**Task goal**
In the records below, the lines between the one holding "재정/예산 (107, 247)" and the one holding "Home (26, 122)", inclusive, are to be transcribed exactly; no pictures are to be included.

[Extracted records]
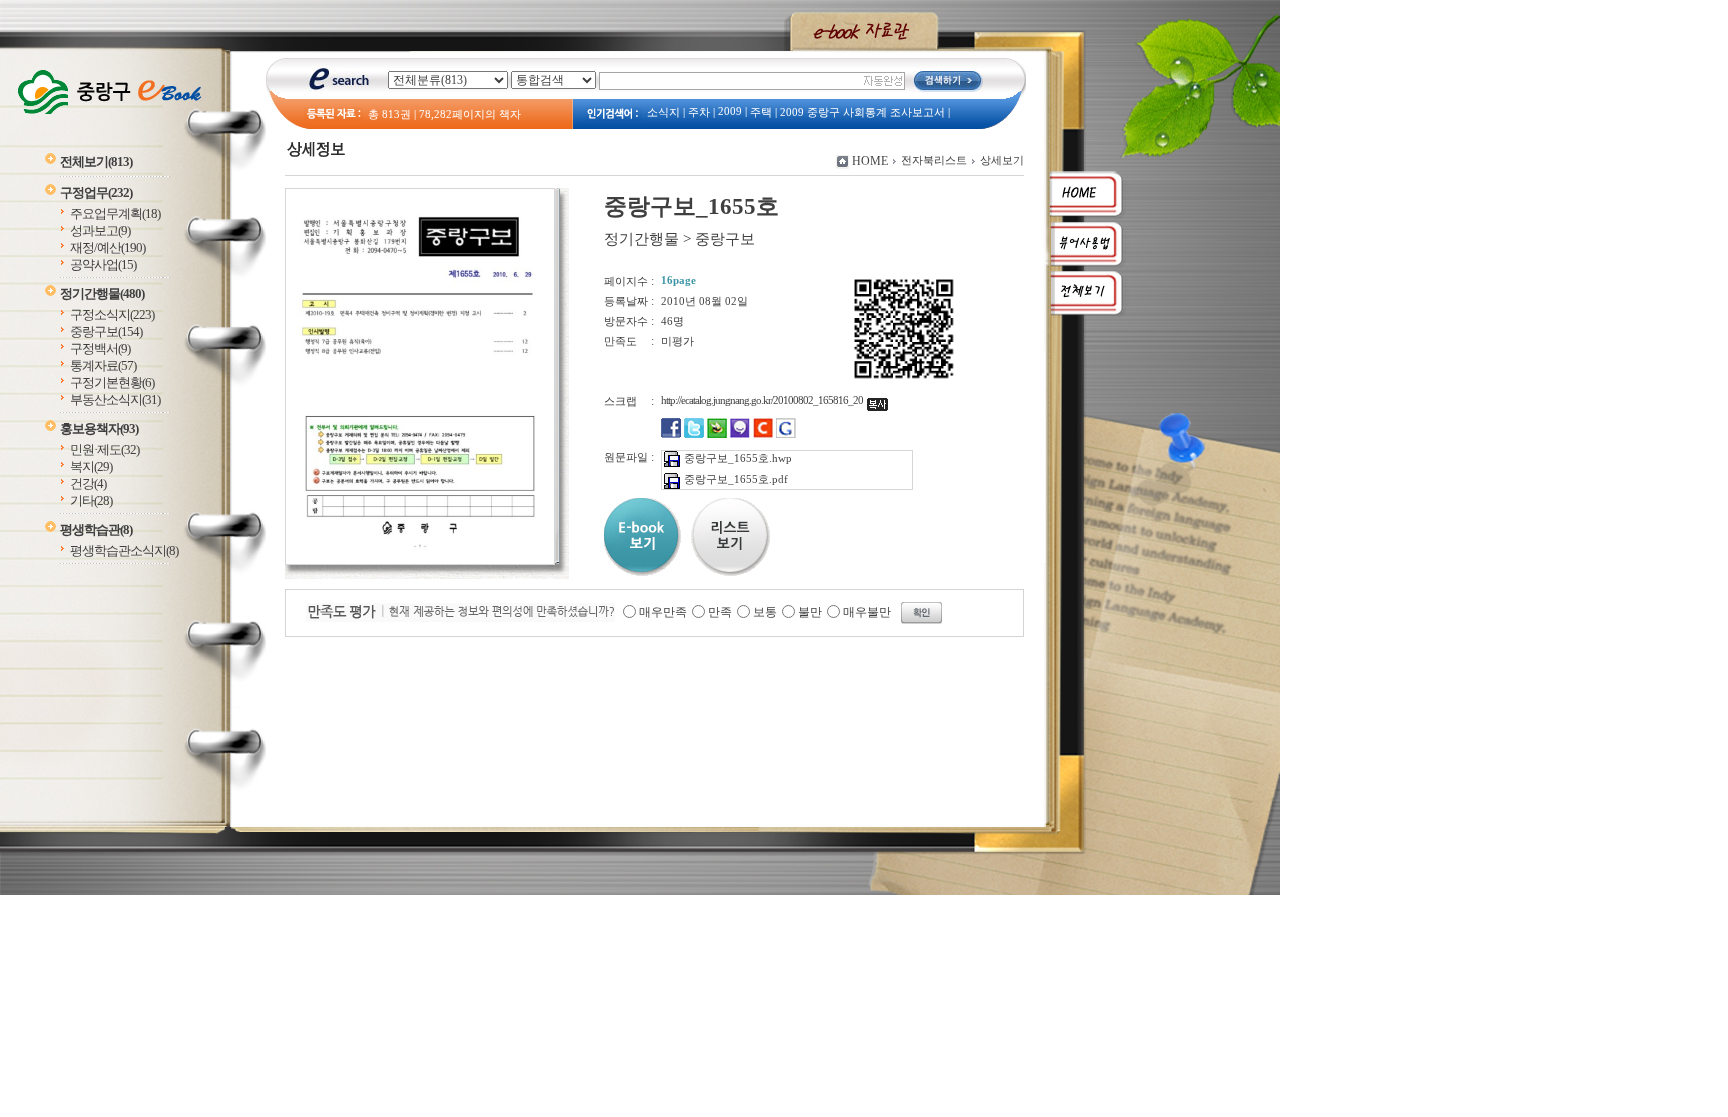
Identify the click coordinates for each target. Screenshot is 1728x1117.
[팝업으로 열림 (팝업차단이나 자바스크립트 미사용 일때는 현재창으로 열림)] (420, 561)
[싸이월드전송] (763, 434)
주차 (699, 112)
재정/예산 (107, 247)
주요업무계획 (115, 213)
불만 (810, 612)
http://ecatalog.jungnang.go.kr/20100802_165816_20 (764, 400)
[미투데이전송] (740, 434)
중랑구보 (106, 331)
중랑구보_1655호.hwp (738, 458)
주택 (761, 112)
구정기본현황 (112, 382)
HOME (870, 161)
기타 (91, 500)
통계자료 (103, 365)
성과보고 (100, 230)
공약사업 (103, 264)
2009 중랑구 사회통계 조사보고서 (862, 112)
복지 (91, 466)
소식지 (663, 112)
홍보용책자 (99, 428)
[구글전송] (786, 434)
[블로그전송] (717, 434)
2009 (730, 111)
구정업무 (96, 192)
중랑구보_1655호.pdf (736, 479)
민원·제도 (104, 449)
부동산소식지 (115, 399)
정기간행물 (102, 293)
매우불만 (867, 612)
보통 (765, 612)
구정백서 (100, 348)
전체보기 (96, 161)
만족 (720, 612)
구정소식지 (112, 314)
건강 (88, 483)
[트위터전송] (694, 434)
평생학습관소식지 (124, 550)
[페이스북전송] (671, 434)
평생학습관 (96, 529)
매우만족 (663, 612)
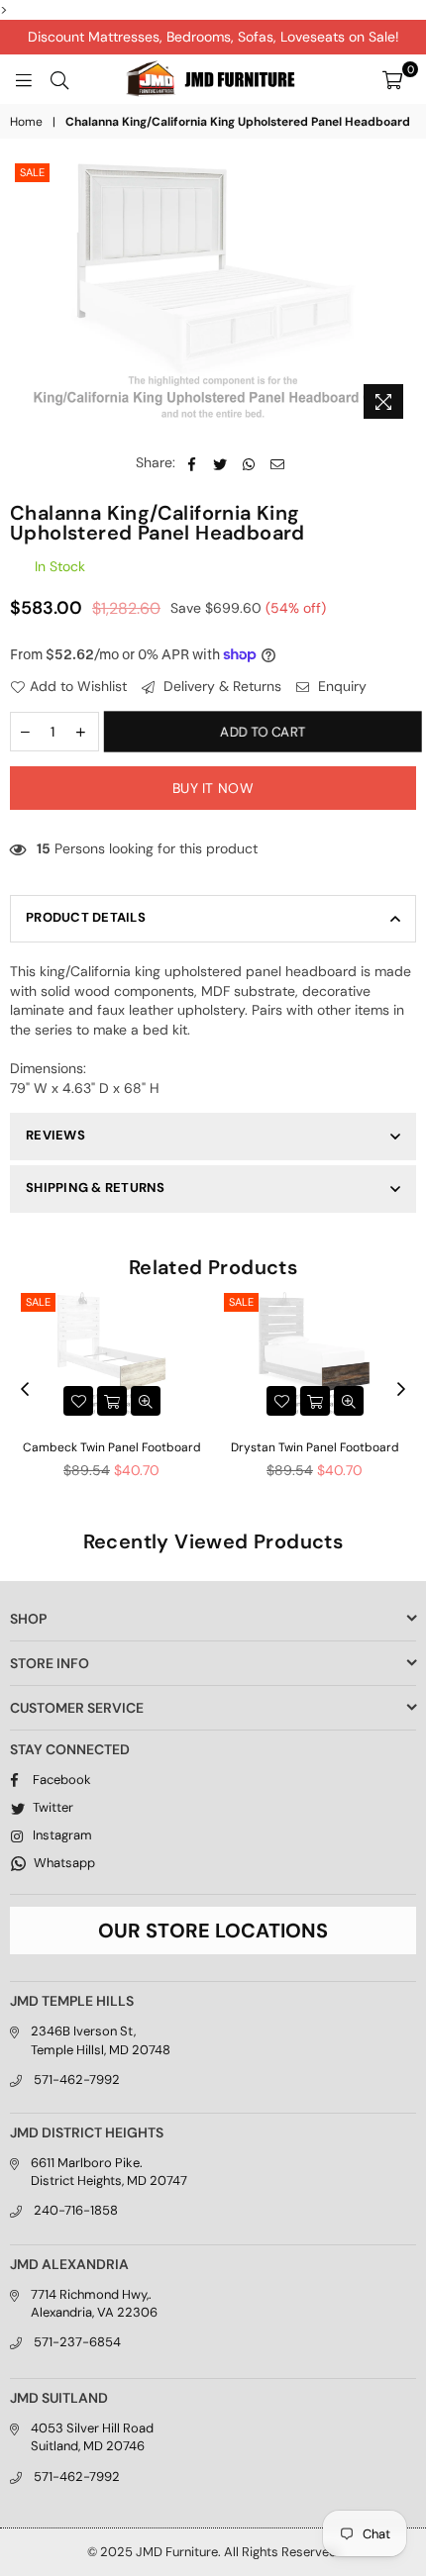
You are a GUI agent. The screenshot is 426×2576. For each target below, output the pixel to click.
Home (26, 122)
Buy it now (213, 788)
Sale (32, 172)
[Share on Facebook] (191, 463)
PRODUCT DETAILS (86, 917)
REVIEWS (55, 1135)
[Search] (59, 79)
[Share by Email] (277, 463)
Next (401, 1390)
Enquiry (340, 686)
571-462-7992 (77, 2079)
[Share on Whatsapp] (249, 463)
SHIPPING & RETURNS (95, 1187)
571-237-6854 (77, 2341)
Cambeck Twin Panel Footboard (112, 1447)
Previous (25, 1390)
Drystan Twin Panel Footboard (315, 1447)
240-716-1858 (76, 2210)
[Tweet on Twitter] (220, 463)
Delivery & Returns (220, 686)
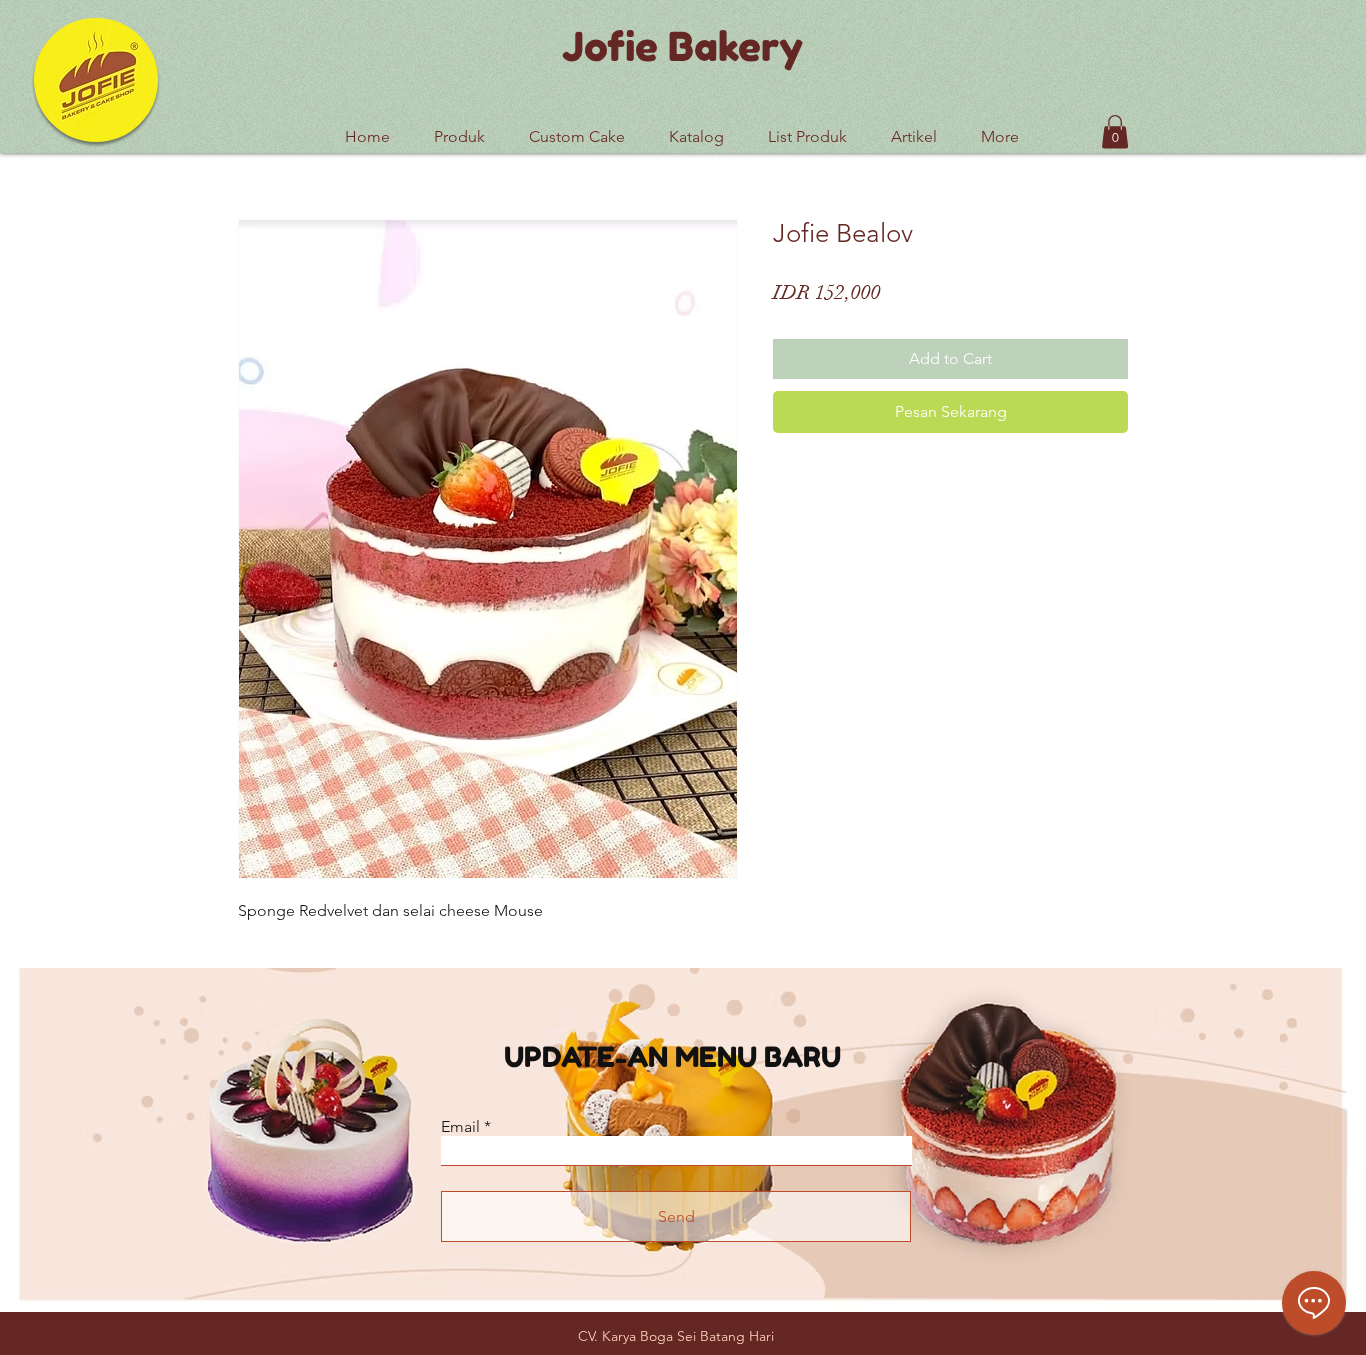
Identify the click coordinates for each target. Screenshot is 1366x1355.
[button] (807, 128)
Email (460, 1127)
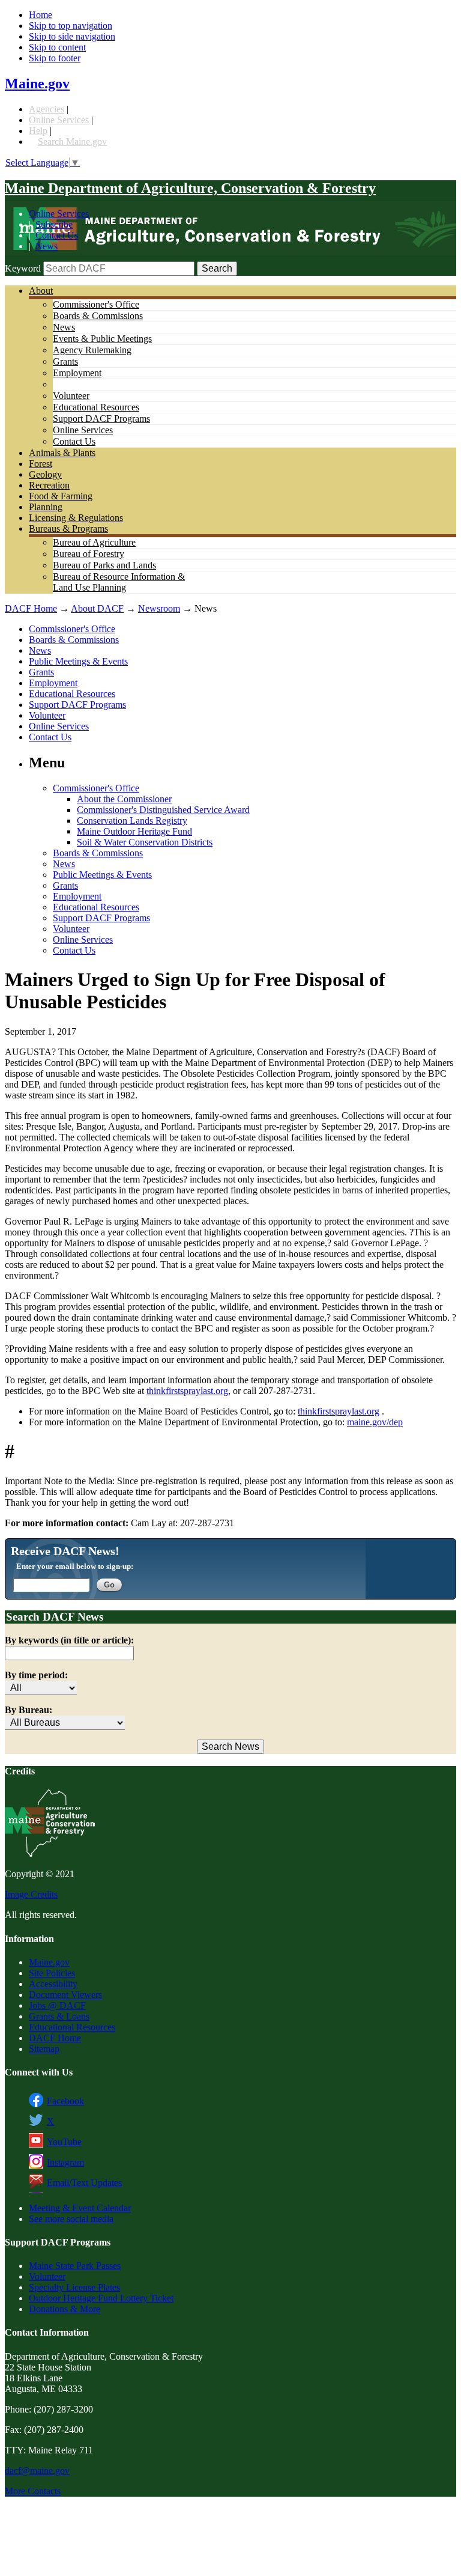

**Response for this exercise**
재정/예산 (107, 247)
주요업무계획 (115, 213)
불만 (810, 612)
http://ecatalog.jungnang.go.kr/20100802_165816_20 (764, 400)
[미투데이전송] (740, 434)
중랑구보 (106, 331)
중랑구보_1655호.hwp (738, 458)
주택 (761, 112)
구정기본현황 (112, 382)
HOME (870, 161)
기타 (91, 500)
통계자료 (103, 365)
성과보고 (100, 230)
공약사업 (103, 264)
2009 중랑구 사회통계 조사보고서 (862, 112)
복지 (91, 466)
소식지 (663, 112)
홍보용책자 (99, 428)
[구글전송] (786, 434)
[블로그전송] (717, 434)
2009 (730, 111)
구정업무 (96, 192)
중랑구보_1655호.pdf (736, 479)
민원·제도 (104, 449)
부동산소식지 (115, 399)
정기간행물 (102, 293)
매우불만 (867, 612)
보통 (765, 612)
구정백서 (100, 348)
전체보기 (96, 161)
만족 (720, 612)
구정소식지 (112, 314)
건강 (88, 483)
[트위터전송] (694, 434)
평생학습관소식지 (124, 550)
[페이스북전송] (671, 434)
평생학습관 (96, 529)
매우만족 (663, 612)
You are a GUI agent. The screenshot is 426×2576. For each target below, output the pixel to click.
Home (26, 122)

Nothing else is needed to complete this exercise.